For each line below that contains the word "Blvd", return that line.

◆ INFORMATION SUPPLIED ◆
⁂

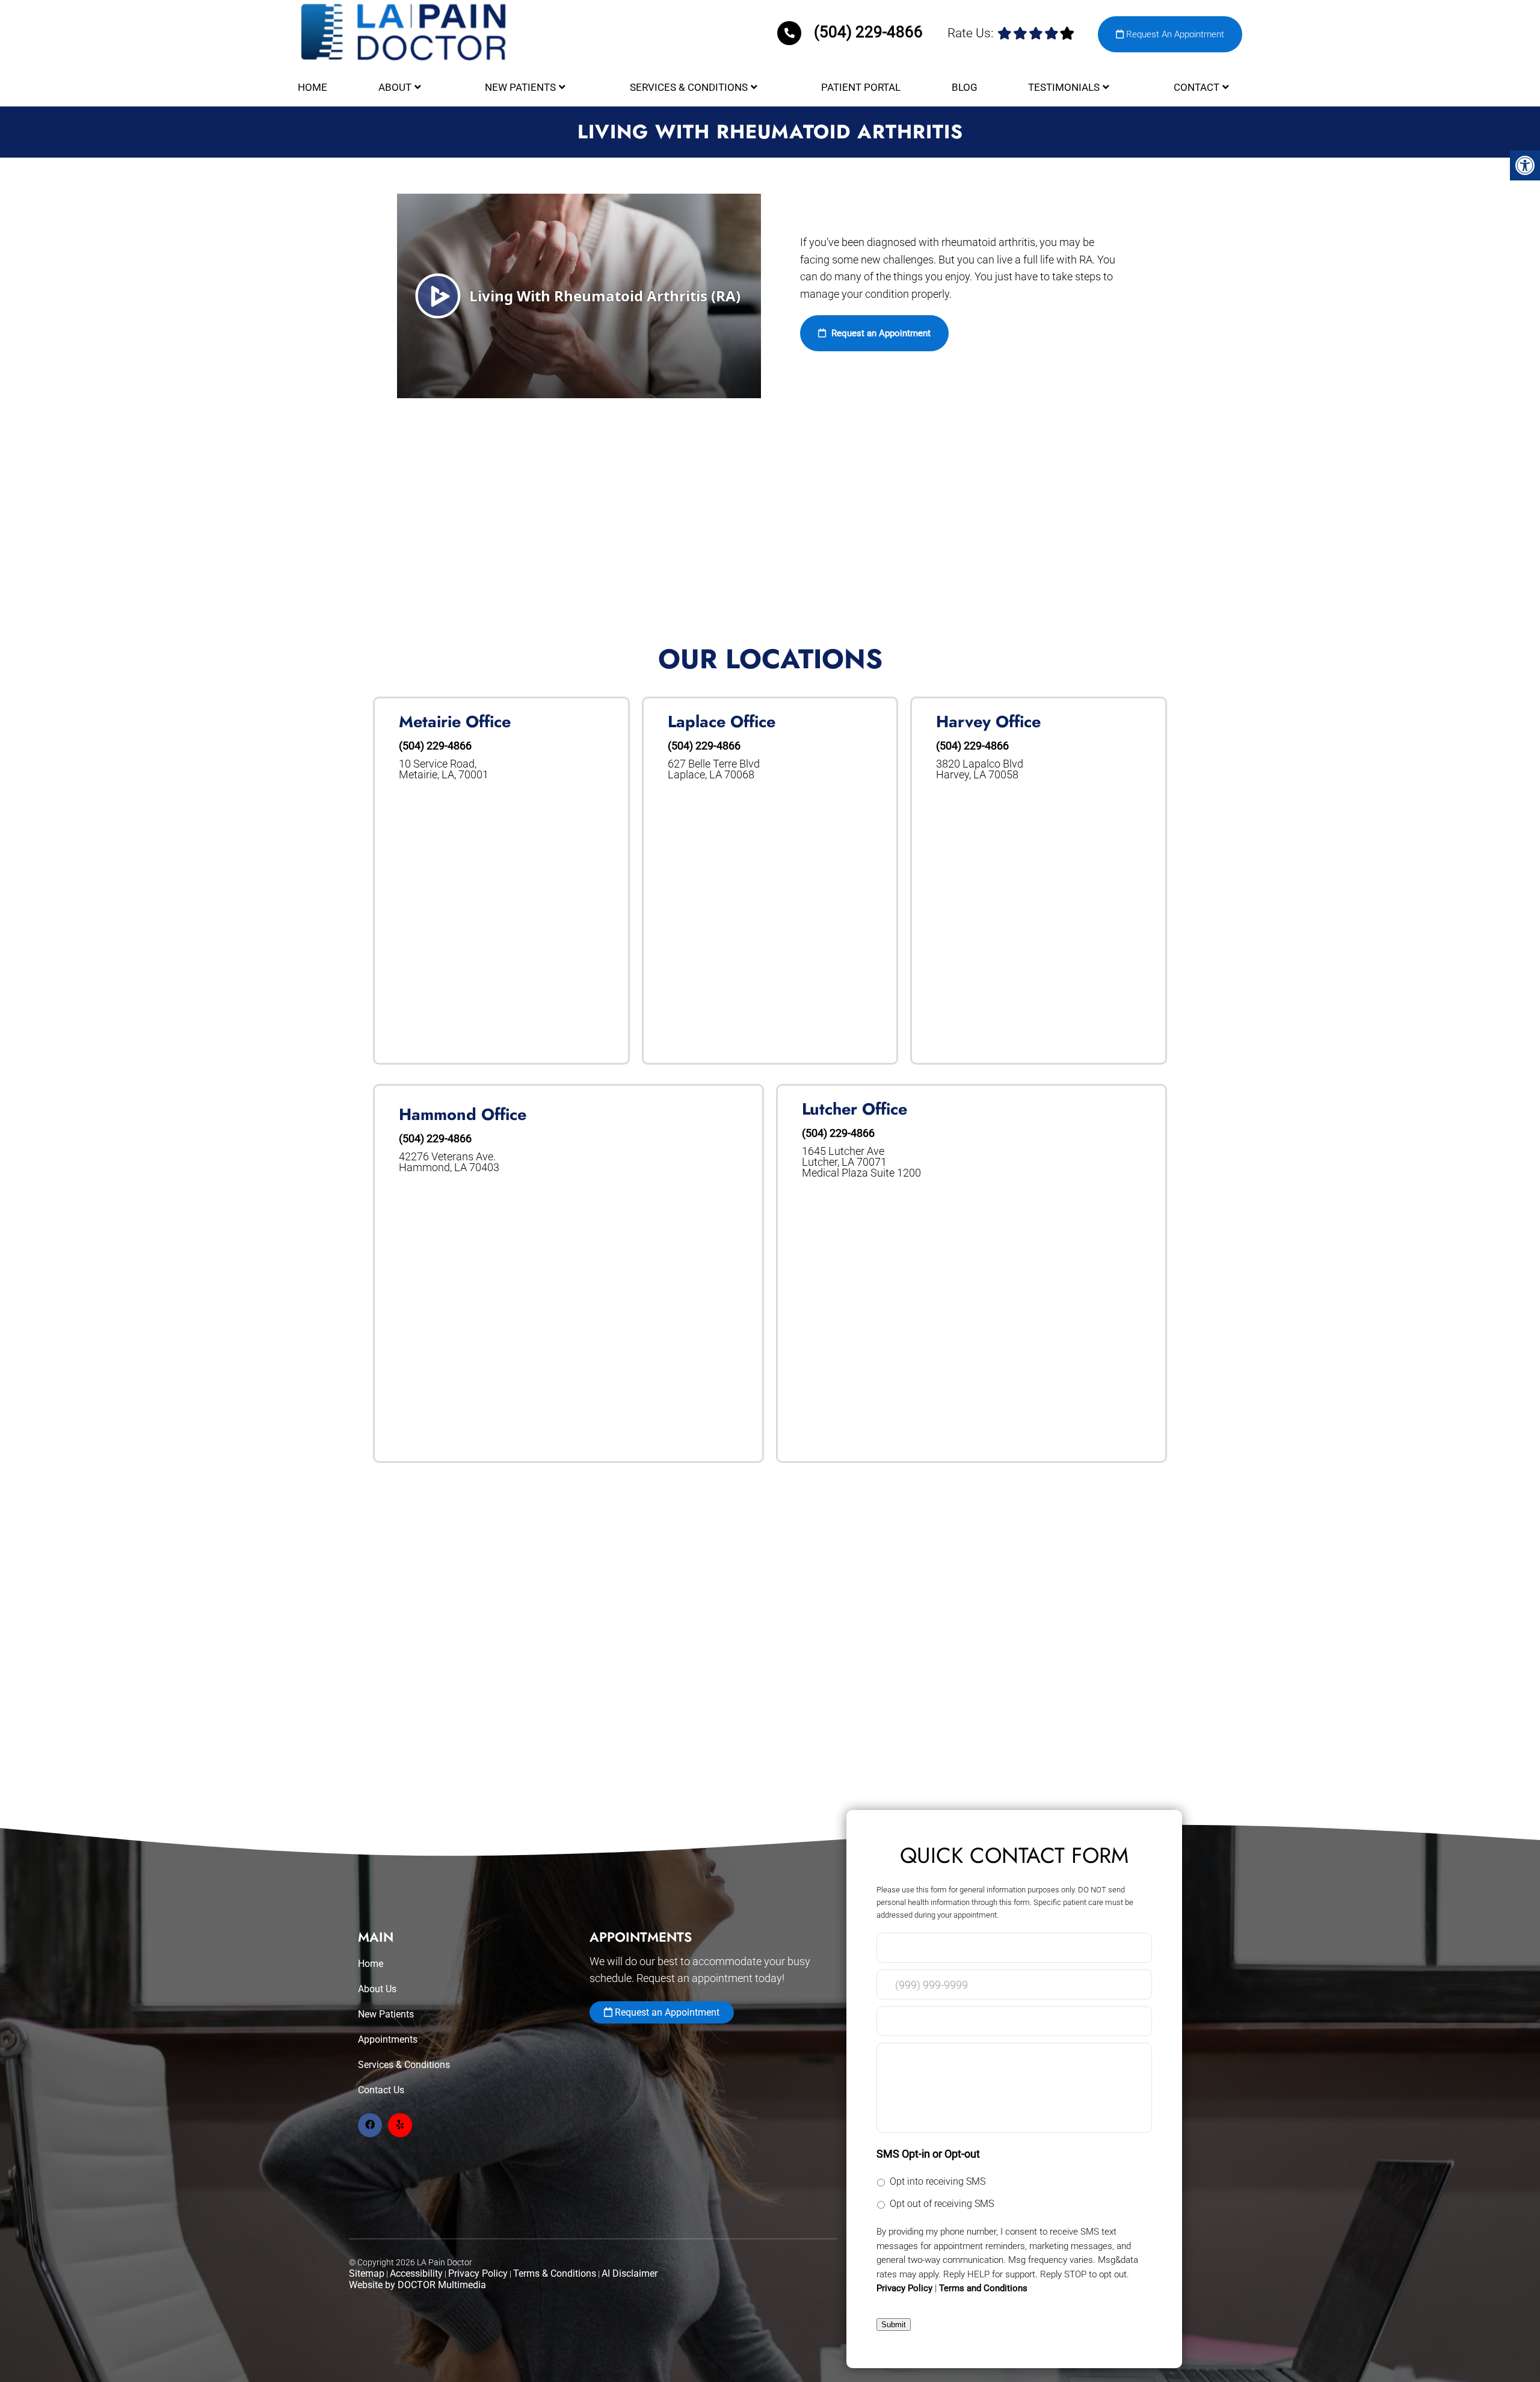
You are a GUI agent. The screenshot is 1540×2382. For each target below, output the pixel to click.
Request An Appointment (1174, 34)
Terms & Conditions (554, 2273)
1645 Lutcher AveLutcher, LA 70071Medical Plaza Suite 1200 (861, 1162)
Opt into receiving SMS (937, 2181)
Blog (965, 87)
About (394, 87)
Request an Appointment (880, 333)
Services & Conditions (689, 87)
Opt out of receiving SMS (942, 2203)
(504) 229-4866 (868, 32)
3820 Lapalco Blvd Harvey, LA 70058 (979, 769)
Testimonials (1064, 87)
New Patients (520, 87)
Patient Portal (861, 87)
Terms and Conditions (983, 2288)
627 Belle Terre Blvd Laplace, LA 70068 (714, 769)
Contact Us (381, 2090)
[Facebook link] (370, 2125)
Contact (1196, 87)
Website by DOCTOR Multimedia (417, 2285)
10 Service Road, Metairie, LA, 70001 (443, 769)
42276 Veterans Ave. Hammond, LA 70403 (449, 1162)
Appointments (387, 2039)
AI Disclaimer (630, 2273)
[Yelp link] (400, 2125)
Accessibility (416, 2273)
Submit (893, 2324)
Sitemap (366, 2273)
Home (312, 87)
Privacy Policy (478, 2273)
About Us (377, 1989)
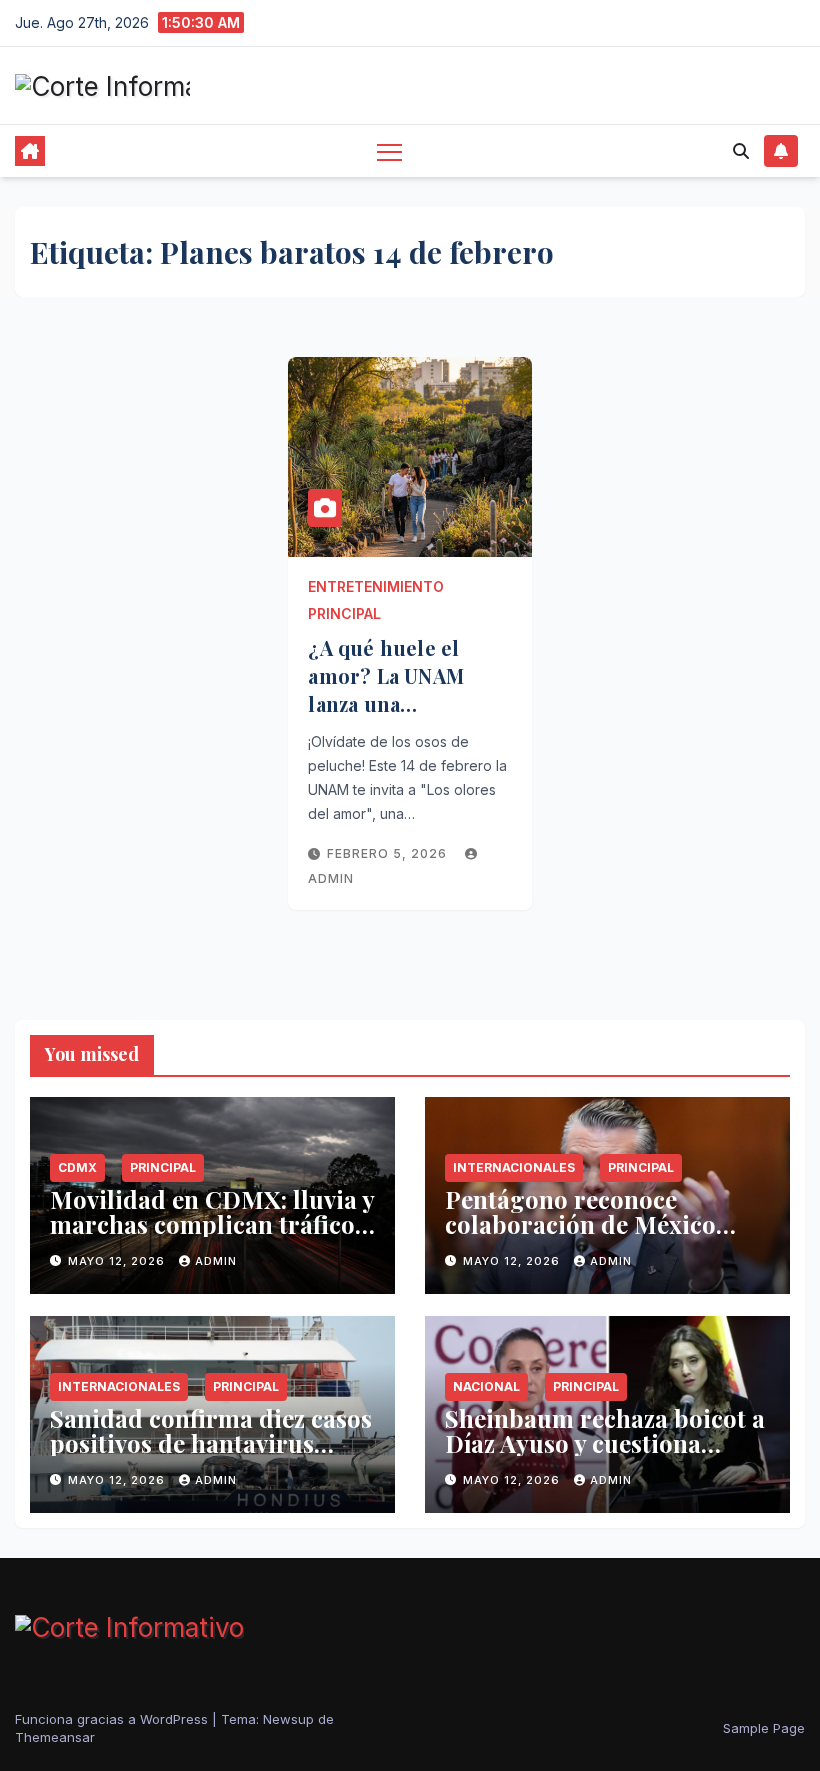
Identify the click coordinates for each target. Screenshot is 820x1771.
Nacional (486, 1386)
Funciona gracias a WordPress (113, 1719)
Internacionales (514, 1167)
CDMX (77, 1167)
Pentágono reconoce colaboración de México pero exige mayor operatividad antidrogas (583, 1236)
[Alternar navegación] (389, 151)
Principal (344, 613)
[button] (741, 151)
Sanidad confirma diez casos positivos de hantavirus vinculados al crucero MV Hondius (211, 1455)
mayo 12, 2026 (118, 1261)
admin (216, 1261)
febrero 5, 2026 (389, 853)
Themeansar (55, 1737)
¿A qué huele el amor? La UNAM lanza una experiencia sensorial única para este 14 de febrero (407, 717)
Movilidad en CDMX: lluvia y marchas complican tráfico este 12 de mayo (212, 1224)
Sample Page (764, 1728)
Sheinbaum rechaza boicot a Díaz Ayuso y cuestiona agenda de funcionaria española (605, 1455)
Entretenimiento (376, 586)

⁂

◆ RESPONSE FOR THIS EXERCISE ◆
3820 Lapalco Blvd Harvey, LA 70058 (979, 769)
627 Belle Terre Blvd Laplace, LA 70068 (714, 769)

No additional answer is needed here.